**Provided passage**
[Start of section]

Volume > Issue > Covetousness

Covetousness

HARVARD DIARY

By Robert Coles | June 1995
Robert Coles is Professor of Psychiatry and Medical Humanities at Harvard Medical School, a Pulitzer Prize-winning author, and a Contributing Editor of the NOR.

For us who live in today’s America, I fear covetousness is a daily hazard of life — to the point that it may be regarded as less a danger than a necessity; without it, we might lose our determination to achieve so that we can get, have, own, those verbs that describe the energy that fuels our economic system. I write this after reading some essays written by college students of mine — candid efforts at self-scrutiny of their past, in which they quite poignantly discuss tensions in their minds and hearts: the desire to do well, so to speak, to act on their own behalf, as against their desire to do good, to work on behalf of others. Over and over these young, intelligent, talented youths are frank to acknowledge their wish to live a certain kind of life, to have things, acquire them, enjoy them. Naturally, they are thinking of (they mention) a home, cars, the possessions that so many of us either take for granted or yearn to acquire. But they go on to be more introspective, more confessional, actually — they tell not only of their ordinary needs as Americans who will, most likely, be lawyers, doctors, businessmen, engineers, and teachers (members of that great inclusive amalgam known as the American middle class), but also of their wants. “I worry,” one of them acknowledges, “that I’ll always be desiring something else, something new, and that [therefore] I’ll put my idealism on the back burner, because I’ve got to have this something.” He goes even further, admits that much of what he may so passionately crave, come his future successful life, will be sought in response to others, what they happen to have: “I must admit that even now when I see friends get something new, like a car or some clothes, I get excited, and not just for them. I want what they have!”

[End of section]

**Supplied records**
[Start of section]

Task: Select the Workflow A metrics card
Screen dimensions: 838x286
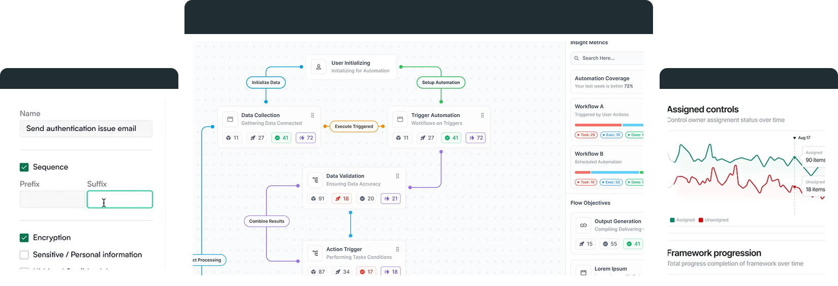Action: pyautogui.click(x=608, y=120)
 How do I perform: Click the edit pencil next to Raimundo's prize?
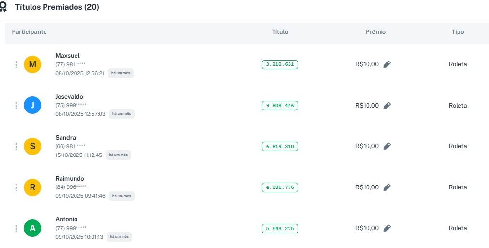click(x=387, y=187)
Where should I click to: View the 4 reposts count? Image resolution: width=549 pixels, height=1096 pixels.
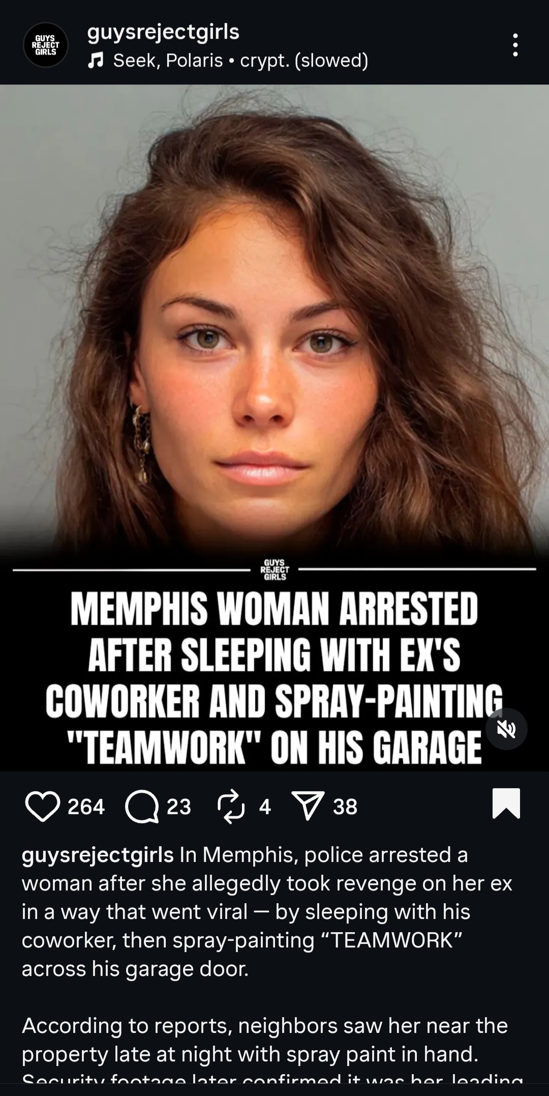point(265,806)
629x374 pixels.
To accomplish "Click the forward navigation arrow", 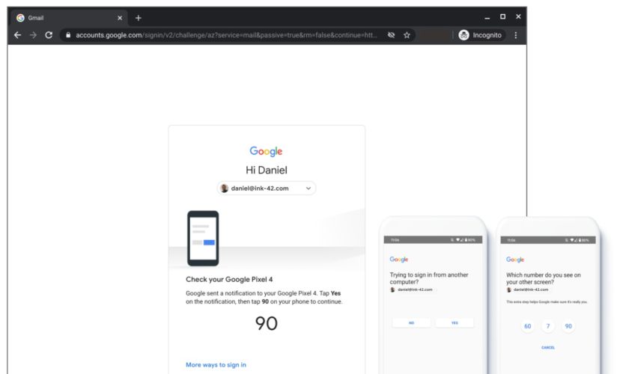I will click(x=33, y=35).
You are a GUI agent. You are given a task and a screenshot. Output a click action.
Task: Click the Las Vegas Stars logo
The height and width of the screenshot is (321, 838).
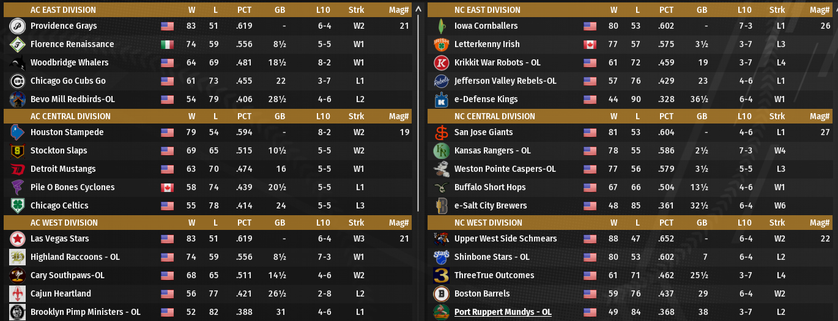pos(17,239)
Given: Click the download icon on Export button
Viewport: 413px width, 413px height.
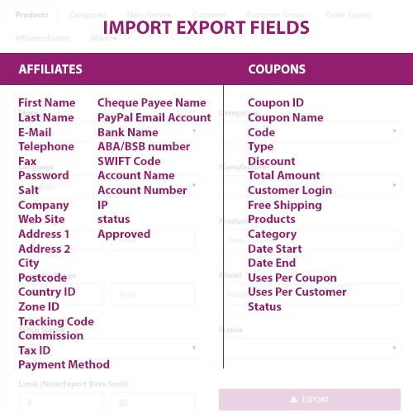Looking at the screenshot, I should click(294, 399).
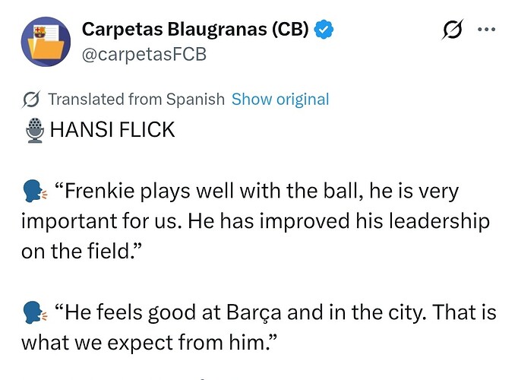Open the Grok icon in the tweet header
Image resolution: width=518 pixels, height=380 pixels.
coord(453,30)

[End of section]

According to the covetousness essay, what jobs will the author's students most likely have? The records have nothing to do with this.

**Output**
Lawyers, doctors, businessmen, engineers, and teachers.